---------- DATA SUPPLIED
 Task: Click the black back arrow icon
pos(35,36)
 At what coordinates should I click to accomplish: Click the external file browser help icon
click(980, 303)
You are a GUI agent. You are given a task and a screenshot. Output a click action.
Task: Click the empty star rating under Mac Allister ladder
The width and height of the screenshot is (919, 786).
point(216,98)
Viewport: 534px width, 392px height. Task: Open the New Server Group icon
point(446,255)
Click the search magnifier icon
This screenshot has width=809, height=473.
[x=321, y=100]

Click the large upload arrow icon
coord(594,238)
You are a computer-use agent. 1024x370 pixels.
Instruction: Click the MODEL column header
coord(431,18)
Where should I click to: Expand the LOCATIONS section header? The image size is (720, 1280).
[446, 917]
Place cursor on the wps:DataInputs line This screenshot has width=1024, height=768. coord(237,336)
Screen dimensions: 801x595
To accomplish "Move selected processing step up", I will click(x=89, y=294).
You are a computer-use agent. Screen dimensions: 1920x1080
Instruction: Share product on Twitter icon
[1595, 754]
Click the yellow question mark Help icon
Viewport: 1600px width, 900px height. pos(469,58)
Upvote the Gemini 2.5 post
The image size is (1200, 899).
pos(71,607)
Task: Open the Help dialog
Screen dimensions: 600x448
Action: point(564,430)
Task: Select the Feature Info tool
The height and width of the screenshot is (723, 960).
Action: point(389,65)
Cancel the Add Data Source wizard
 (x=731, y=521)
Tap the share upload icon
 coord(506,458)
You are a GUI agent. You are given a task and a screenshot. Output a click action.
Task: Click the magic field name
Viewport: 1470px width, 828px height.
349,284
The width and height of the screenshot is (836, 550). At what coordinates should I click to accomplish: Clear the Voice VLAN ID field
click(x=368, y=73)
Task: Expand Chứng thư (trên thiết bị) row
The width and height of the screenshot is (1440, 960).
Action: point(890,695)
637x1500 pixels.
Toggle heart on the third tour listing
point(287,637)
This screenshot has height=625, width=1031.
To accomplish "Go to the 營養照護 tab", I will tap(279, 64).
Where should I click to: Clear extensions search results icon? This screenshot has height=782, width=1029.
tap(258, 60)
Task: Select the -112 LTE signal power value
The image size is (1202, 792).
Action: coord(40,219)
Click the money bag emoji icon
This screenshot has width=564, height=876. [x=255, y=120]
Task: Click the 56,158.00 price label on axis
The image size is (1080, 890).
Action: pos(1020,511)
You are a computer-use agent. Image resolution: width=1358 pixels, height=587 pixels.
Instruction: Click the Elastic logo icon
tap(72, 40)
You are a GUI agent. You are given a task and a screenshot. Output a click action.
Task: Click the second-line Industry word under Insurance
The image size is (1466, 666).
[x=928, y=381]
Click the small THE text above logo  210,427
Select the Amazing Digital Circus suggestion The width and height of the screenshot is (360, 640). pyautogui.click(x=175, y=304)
--------------------
Nothing is to be left out. Repeat the whole listing exactly.

 Task: Click the black back arrow icon
pos(35,36)
 At what coordinates should I click to accomplish: Click the external file browser help icon
click(980, 303)
You are a GUI agent. You are given a task and a screenshot. Output a click action.
Task: Click the empty star rating under Mac Allister ladder
The width and height of the screenshot is (919, 786).
point(216,98)
Viewport: 534px width, 392px height. Task: Open the New Server Group icon
point(446,255)
Click the search magnifier icon
This screenshot has width=809, height=473.
[x=321, y=100]

Click the large upload arrow icon
coord(594,238)
You are a computer-use agent. 1024x370 pixels.
Instruction: Click the MODEL column header
coord(431,18)
Where should I click to: Expand the LOCATIONS section header? The image size is (720, 1280).
[446, 917]
Place cursor on the wps:DataInputs line This screenshot has width=1024, height=768. coord(237,336)
Screen dimensions: 801x595
To accomplish "Move selected processing step up", I will click(x=89, y=294).
You are a computer-use agent. Screen dimensions: 1920x1080
Instruction: Share product on Twitter icon
[1595, 754]
Click the yellow question mark Help icon
Viewport: 1600px width, 900px height. pos(469,58)
Upvote the Gemini 2.5 post
The image size is (1200, 899).
pos(71,607)
Task: Open the Help dialog
Screen dimensions: 600x448
Action: point(564,430)
Task: Select the Feature Info tool
The height and width of the screenshot is (723, 960).
Action: point(389,65)
Cancel the Add Data Source wizard
 (x=731, y=521)
Tap the share upload icon
 coord(506,458)
You are a GUI agent. You are given a task and a screenshot. Output a click action.
Task: Click the magic field name
Viewport: 1470px width, 828px height.
349,284
The width and height of the screenshot is (836, 550). At what coordinates should I click to accomplish: Clear the Voice VLAN ID field
click(x=368, y=73)
Task: Expand Chứng thư (trên thiết bị) row
The width and height of the screenshot is (1440, 960).
Action: point(890,695)
637x1500 pixels.
Toggle heart on the third tour listing
point(287,637)
This screenshot has height=625, width=1031.
To accomplish "Go to the 營養照護 tab", I will tap(279, 64).
Where should I click to: Clear extensions search results icon? This screenshot has height=782, width=1029.
tap(258, 60)
Task: Select the -112 LTE signal power value
The image size is (1202, 792).
Action: coord(40,219)
Click the money bag emoji icon
This screenshot has width=564, height=876. [x=255, y=120]
Task: Click the 56,158.00 price label on axis
The image size is (1080, 890).
Action: pos(1020,511)
You are a computer-use agent. Image resolution: width=1358 pixels, height=587 pixels.
Instruction: Click the Elastic logo icon
tap(72, 40)
You are a GUI agent. You are given a task and a screenshot. Output a click action.
Task: Click the second-line Industry word under Insurance
The image size is (1466, 666).
[x=928, y=381]
Click the small THE text above logo  210,427
Select the Amazing Digital Circus suggestion The width and height of the screenshot is (360, 640). pyautogui.click(x=175, y=304)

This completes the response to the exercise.